Mice were trained to avoid electric shocks by means of step-down type passive avoidance learning tasks, and memory retention was measured 24 h after the training session. Memory impairment (
amnesia) was produced by administering either
p-chloroamphetamine (PCA), a
serotonin (5-HT) releaser or
scopolamine (SCOP), a
muscarinic cholinoceptor antagonist, 30 min prior to the training session.

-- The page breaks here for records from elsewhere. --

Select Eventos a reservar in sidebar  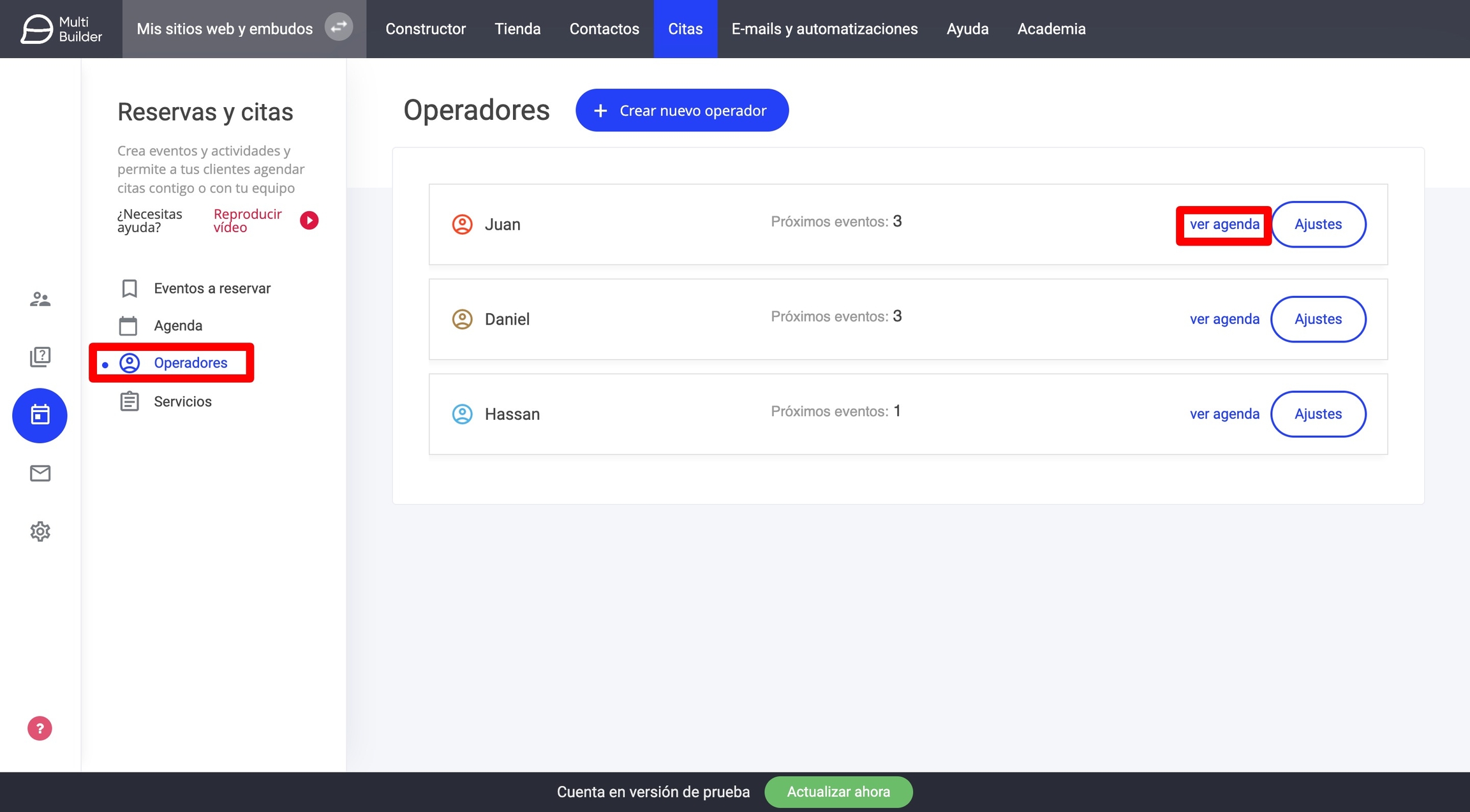point(212,288)
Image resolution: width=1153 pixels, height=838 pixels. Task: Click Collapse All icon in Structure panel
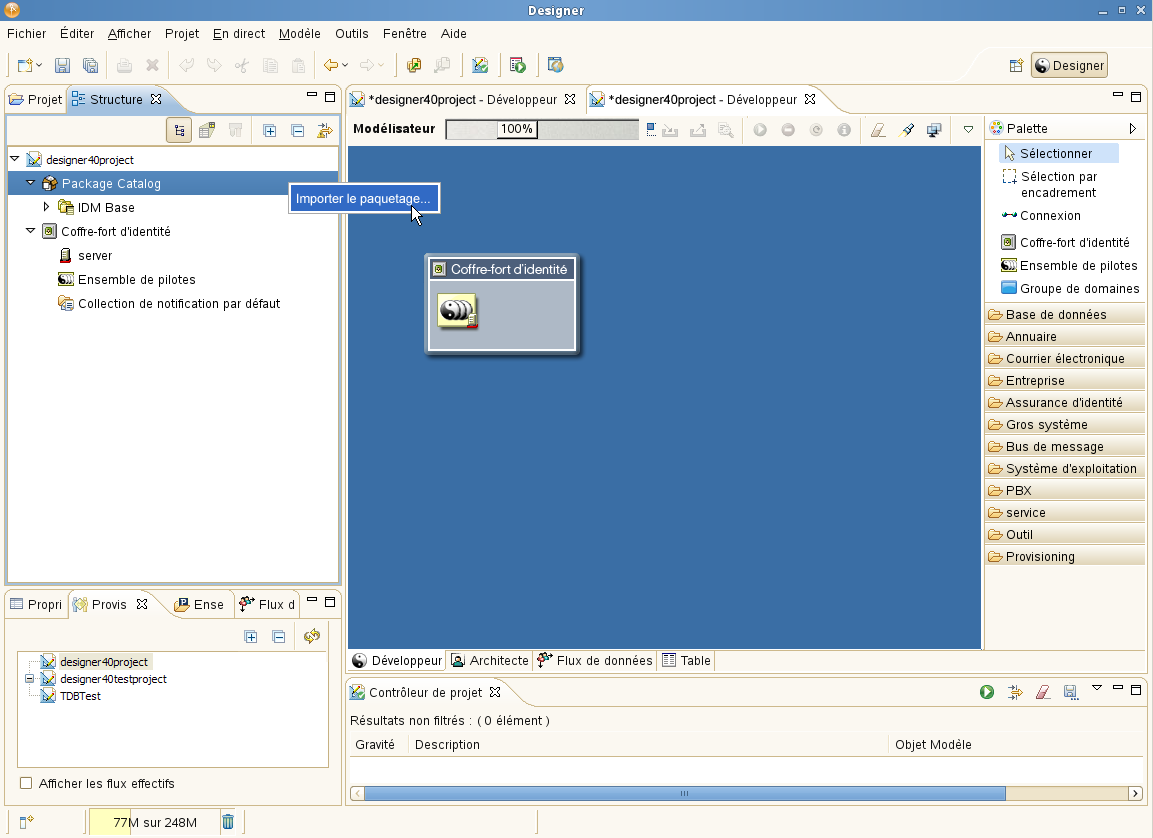pyautogui.click(x=297, y=130)
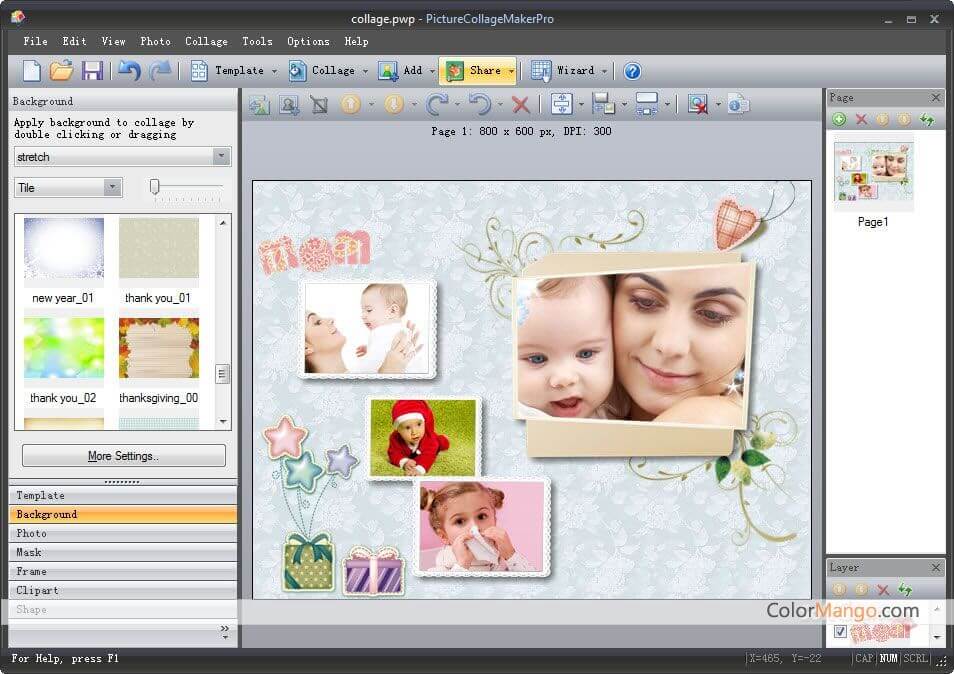This screenshot has height=674, width=954.
Task: Click the Refresh icon in the Page panel
Action: 927,119

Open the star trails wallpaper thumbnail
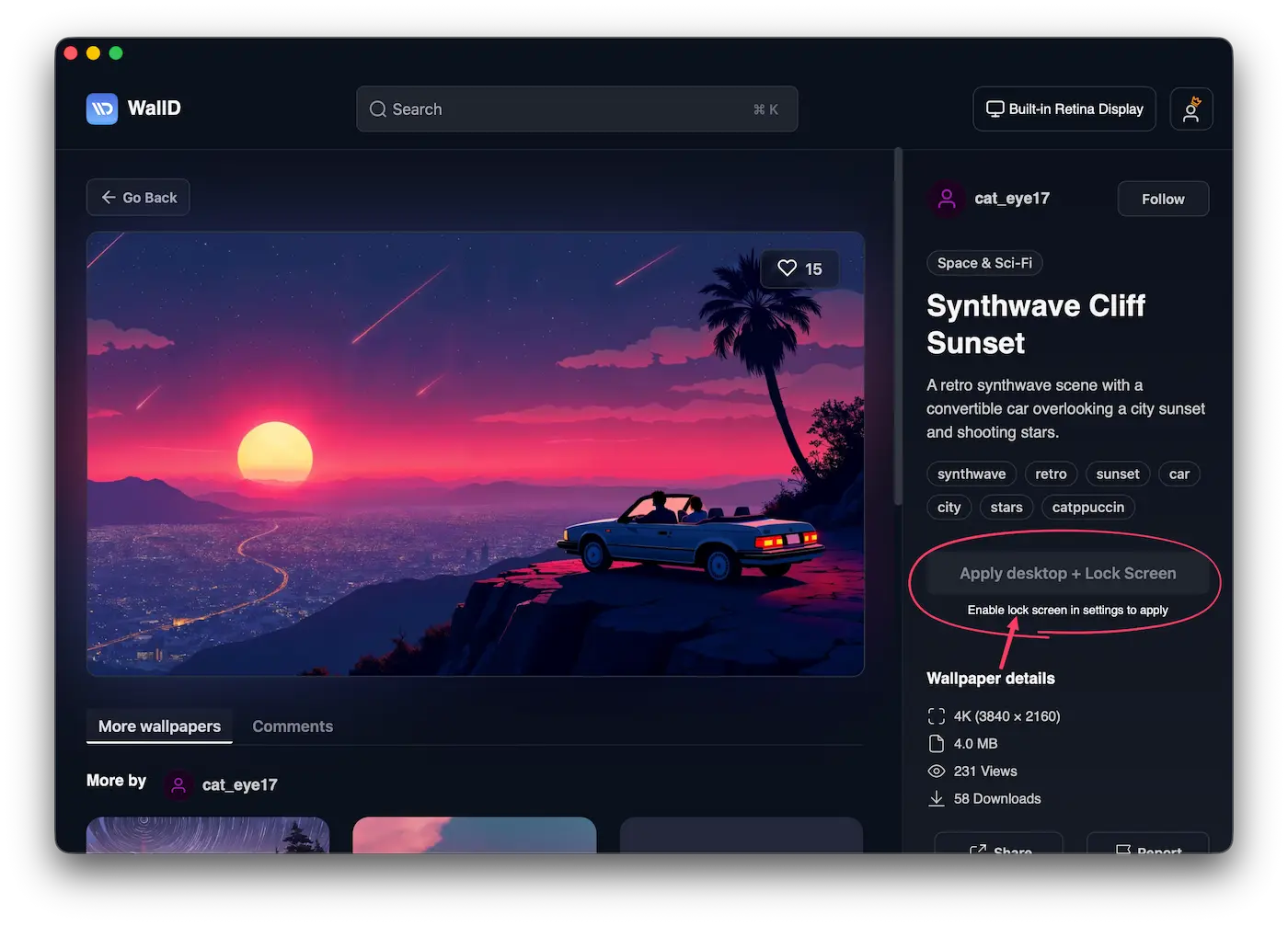click(x=208, y=835)
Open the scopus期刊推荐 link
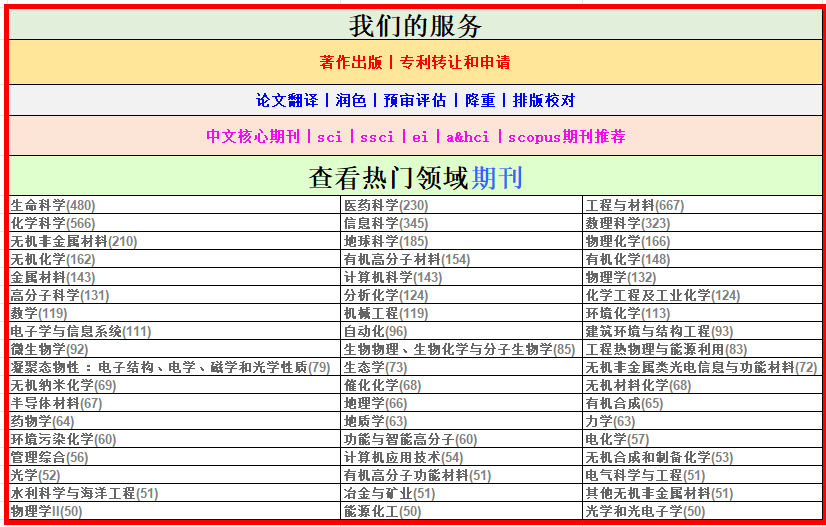This screenshot has width=826, height=527. click(567, 136)
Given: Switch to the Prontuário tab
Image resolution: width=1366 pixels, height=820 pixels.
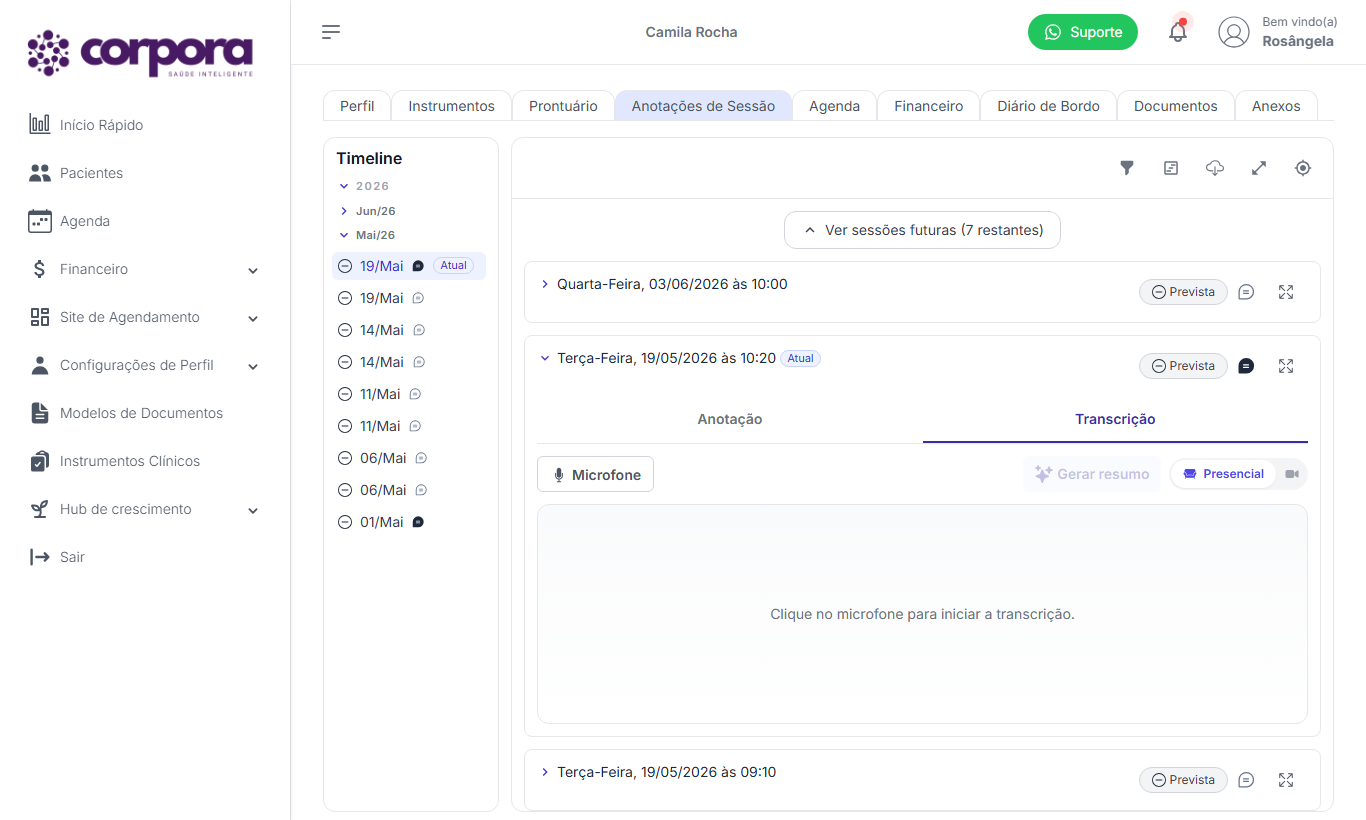Looking at the screenshot, I should point(563,106).
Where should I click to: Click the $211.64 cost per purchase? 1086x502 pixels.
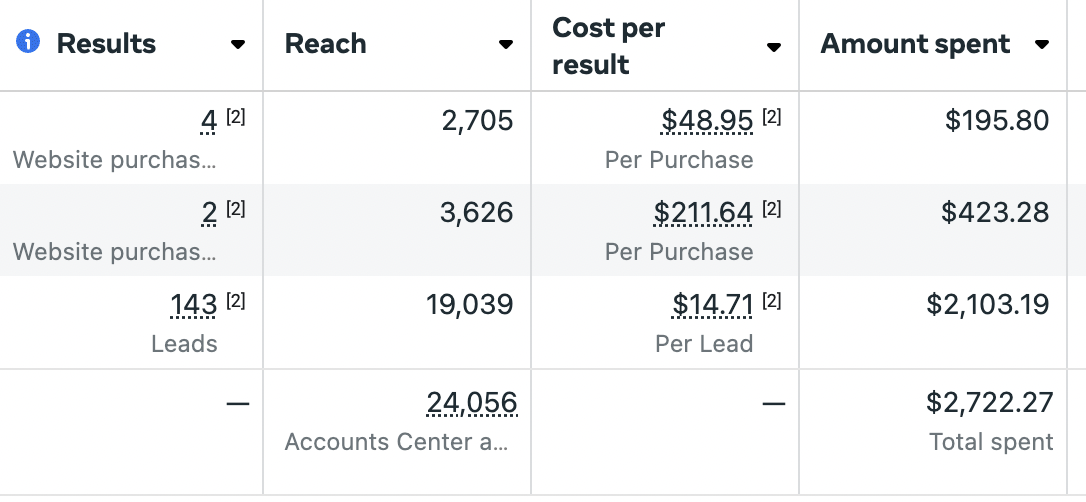702,212
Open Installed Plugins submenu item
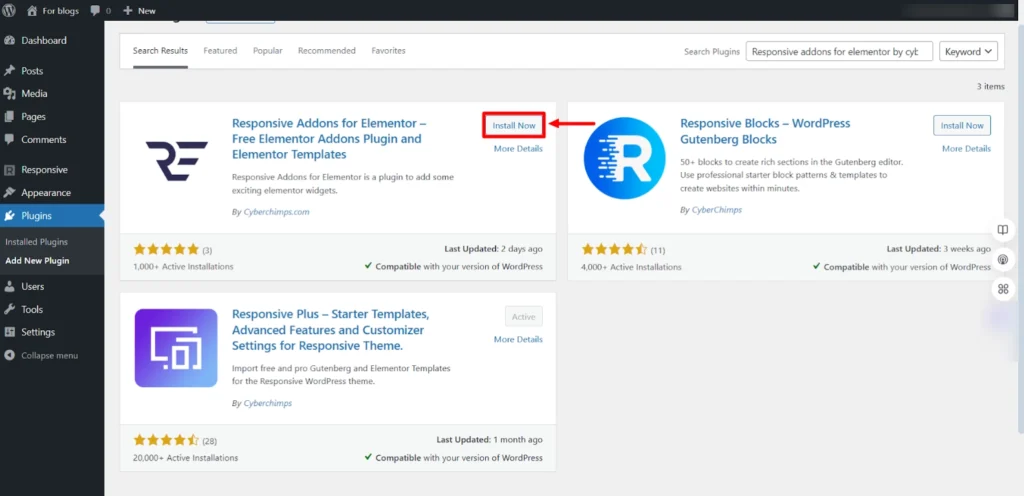This screenshot has height=496, width=1024. click(37, 241)
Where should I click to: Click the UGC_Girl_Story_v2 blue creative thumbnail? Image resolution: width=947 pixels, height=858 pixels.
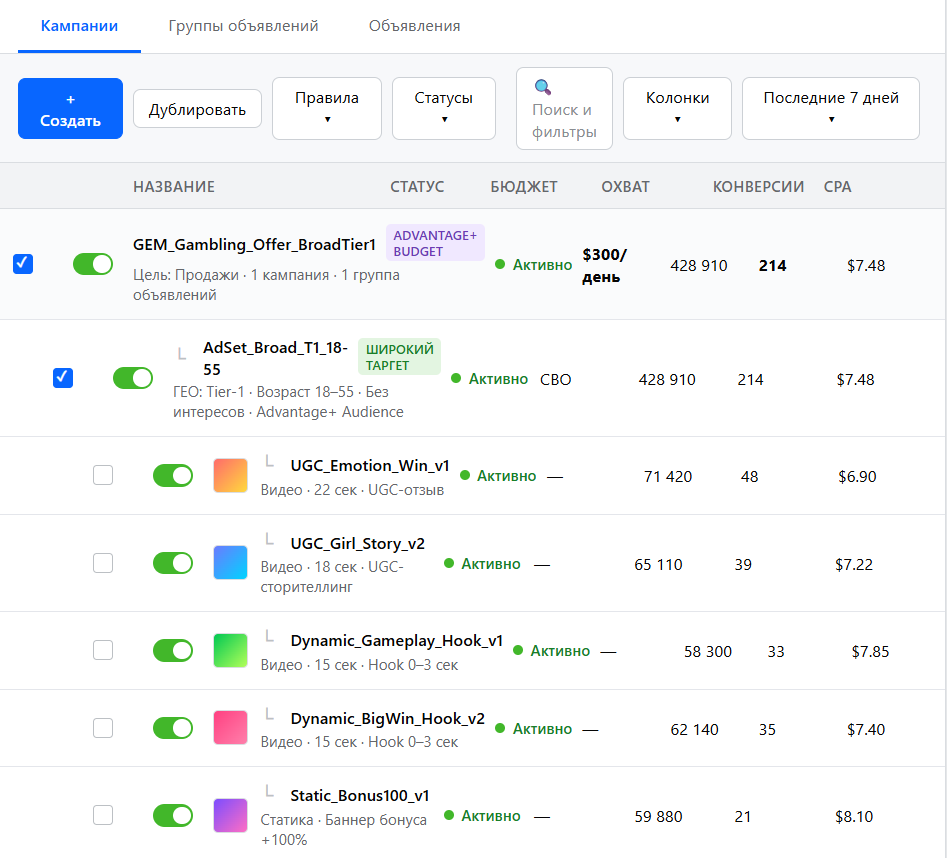pyautogui.click(x=230, y=563)
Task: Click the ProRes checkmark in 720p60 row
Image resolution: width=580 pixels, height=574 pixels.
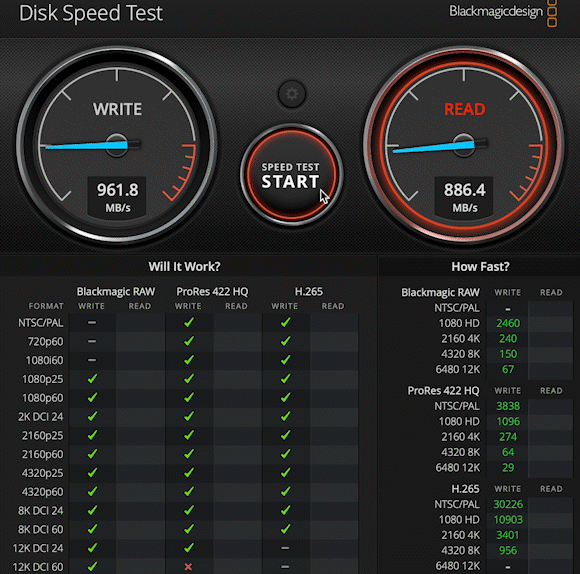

Benzomorphans, 5-HT2 antagonists and
acetylcholinesterase (AChE) inhibitors were administered immediately after the training session. PCA- but not SCOP-induced
amnesia was attenuated by the post-training administration of two
benzomorphans, (+)
N-allylnormetazocine ((+)SKF-10,047) and (+/- )
pentazocine ((+/- )PTZ). Similarly, PCA-induced
amnesia was reversed by the post-training administration of 5-HT2 antagonists,
ritanserin (RIT) and
mianserin (MIA), but SCOP-induced
amnesia was not. However, the AChE inhibitors,
tetrahydroaminoacridine (THA) and
physostigmine (PHY) attenuated both PCA- and SCOP-induced
amnesia when administered immediately after the training session. These results indicated that
benzomorphans and 5-HT2 antagonists have antiamnestic effects in mice, as do AChE inhibitors. In addition, it is interesting that the patterns of ameliorating effect of
benzomorphans were similar to those of 5-HT2 antagonists, which differ from those of AChE inhibitors.